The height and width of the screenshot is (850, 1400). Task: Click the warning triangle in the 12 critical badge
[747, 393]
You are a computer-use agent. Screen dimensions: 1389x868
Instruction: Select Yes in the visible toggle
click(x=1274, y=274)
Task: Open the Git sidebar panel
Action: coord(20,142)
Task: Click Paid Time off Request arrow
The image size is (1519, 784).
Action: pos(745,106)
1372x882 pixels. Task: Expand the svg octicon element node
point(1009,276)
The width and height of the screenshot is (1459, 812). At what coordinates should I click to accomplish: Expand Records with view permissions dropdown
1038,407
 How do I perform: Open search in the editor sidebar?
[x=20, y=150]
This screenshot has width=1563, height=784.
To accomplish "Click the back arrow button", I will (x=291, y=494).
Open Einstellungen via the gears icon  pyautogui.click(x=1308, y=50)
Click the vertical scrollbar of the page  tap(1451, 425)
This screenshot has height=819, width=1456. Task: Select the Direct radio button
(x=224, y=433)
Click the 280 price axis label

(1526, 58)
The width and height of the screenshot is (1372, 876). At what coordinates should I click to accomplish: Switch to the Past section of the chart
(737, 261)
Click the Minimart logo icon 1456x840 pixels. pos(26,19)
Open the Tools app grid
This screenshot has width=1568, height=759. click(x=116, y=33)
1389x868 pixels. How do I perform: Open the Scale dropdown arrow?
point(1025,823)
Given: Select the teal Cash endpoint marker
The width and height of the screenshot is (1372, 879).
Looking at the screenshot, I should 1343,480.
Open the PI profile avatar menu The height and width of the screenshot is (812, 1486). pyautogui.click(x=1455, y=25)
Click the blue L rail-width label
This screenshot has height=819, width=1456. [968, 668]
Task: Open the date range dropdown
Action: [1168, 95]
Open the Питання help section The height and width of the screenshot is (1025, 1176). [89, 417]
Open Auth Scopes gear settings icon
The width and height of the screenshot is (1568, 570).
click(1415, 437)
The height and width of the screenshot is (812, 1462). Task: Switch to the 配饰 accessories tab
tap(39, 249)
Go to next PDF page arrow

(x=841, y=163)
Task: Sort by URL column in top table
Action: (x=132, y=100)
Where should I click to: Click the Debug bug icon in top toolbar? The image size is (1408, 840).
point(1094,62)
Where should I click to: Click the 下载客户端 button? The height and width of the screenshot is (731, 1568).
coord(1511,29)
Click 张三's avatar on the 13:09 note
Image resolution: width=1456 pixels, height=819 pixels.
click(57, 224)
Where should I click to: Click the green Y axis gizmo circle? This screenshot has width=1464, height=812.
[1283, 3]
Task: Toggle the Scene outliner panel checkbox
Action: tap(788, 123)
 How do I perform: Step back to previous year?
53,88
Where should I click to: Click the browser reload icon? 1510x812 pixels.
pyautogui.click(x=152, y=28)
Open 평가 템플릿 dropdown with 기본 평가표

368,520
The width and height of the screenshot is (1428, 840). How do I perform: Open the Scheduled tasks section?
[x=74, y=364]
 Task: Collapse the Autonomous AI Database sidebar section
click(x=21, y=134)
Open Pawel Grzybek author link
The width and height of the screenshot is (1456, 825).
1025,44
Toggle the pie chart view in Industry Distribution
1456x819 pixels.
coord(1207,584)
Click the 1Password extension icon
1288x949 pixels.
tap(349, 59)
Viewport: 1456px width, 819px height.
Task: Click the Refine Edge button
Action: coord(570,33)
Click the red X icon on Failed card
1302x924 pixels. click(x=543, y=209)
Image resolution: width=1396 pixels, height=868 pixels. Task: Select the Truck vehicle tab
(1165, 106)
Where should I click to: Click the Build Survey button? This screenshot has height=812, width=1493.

_____

Task to carry out: An exact transcription of all the entries is needed.

The answer:
The height and width of the screenshot is (850, 1400). Task: Click the warning triangle in the 12 critical badge
[747, 393]
You are a computer-use agent. Screen dimensions: 1389x868
Instruction: Select Yes in the visible toggle
click(x=1274, y=274)
Task: Open the Git sidebar panel
Action: coord(20,142)
Task: Click Paid Time off Request arrow
The image size is (1519, 784).
Action: pos(745,106)
1372x882 pixels. Task: Expand the svg octicon element node
point(1009,276)
The width and height of the screenshot is (1459, 812). At what coordinates should I click to accomplish: Expand Records with view permissions dropdown
1038,407
 How do I perform: Open search in the editor sidebar?
[x=20, y=150]
This screenshot has width=1563, height=784.
To accomplish "Click the back arrow button", I will (x=291, y=494).
Open Einstellungen via the gears icon  pyautogui.click(x=1308, y=50)
Click the vertical scrollbar of the page  tap(1451, 425)
This screenshot has height=819, width=1456. Task: Select the Direct radio button
(x=224, y=433)
Click the 280 price axis label

(1526, 58)
The width and height of the screenshot is (1372, 876). At what coordinates should I click to accomplish: Switch to the Past section of the chart
(737, 261)
Click the Minimart logo icon 1456x840 pixels. pos(26,19)
Open the Tools app grid
This screenshot has width=1568, height=759. click(x=116, y=33)
1389x868 pixels. How do I perform: Open the Scale dropdown arrow?
point(1025,823)
Given: Select the teal Cash endpoint marker
The width and height of the screenshot is (1372, 879).
Looking at the screenshot, I should 1343,480.
Open the PI profile avatar menu The height and width of the screenshot is (812, 1486). pyautogui.click(x=1455, y=25)
Click the blue L rail-width label
This screenshot has height=819, width=1456. [968, 668]
Task: Open the date range dropdown
Action: [1168, 95]
Open the Питання help section The height and width of the screenshot is (1025, 1176). [89, 417]
Open Auth Scopes gear settings icon
The width and height of the screenshot is (1568, 570).
click(1415, 437)
The height and width of the screenshot is (812, 1462). Task: Switch to the 配饰 accessories tab
tap(39, 249)
Go to next PDF page arrow

(x=841, y=163)
Task: Sort by URL column in top table
Action: (x=132, y=100)
Where should I click to: Click the Debug bug icon in top toolbar? The image size is (1408, 840).
point(1094,62)
Where should I click to: Click the 下载客户端 button? The height and width of the screenshot is (731, 1568).
coord(1511,29)
Click 张三's avatar on the 13:09 note
Image resolution: width=1456 pixels, height=819 pixels.
click(57, 224)
Where should I click to: Click the green Y axis gizmo circle? This screenshot has width=1464, height=812.
[1283, 3]
Task: Toggle the Scene outliner panel checkbox
Action: tap(788, 123)
 How do I perform: Step back to previous year?
53,88
Where should I click to: Click the browser reload icon? 1510x812 pixels.
pyautogui.click(x=152, y=28)
Open 평가 템플릿 dropdown with 기본 평가표

368,520
The width and height of the screenshot is (1428, 840). How do I perform: Open the Scheduled tasks section?
[x=74, y=364]
 Task: Collapse the Autonomous AI Database sidebar section
click(x=21, y=134)
Open Pawel Grzybek author link
The width and height of the screenshot is (1456, 825).
1025,44
Toggle the pie chart view in Industry Distribution
1456x819 pixels.
coord(1207,584)
Click the 1Password extension icon
1288x949 pixels.
tap(349, 59)
Viewport: 1456px width, 819px height.
Task: Click the Refine Edge button
Action: coord(570,33)
Click the red X icon on Failed card
1302x924 pixels. click(x=543, y=209)
Image resolution: width=1396 pixels, height=868 pixels. Task: Select the Truck vehicle tab
(1165, 106)
Where should I click to: Click the Build Survey button? This screenshot has height=812, width=1493.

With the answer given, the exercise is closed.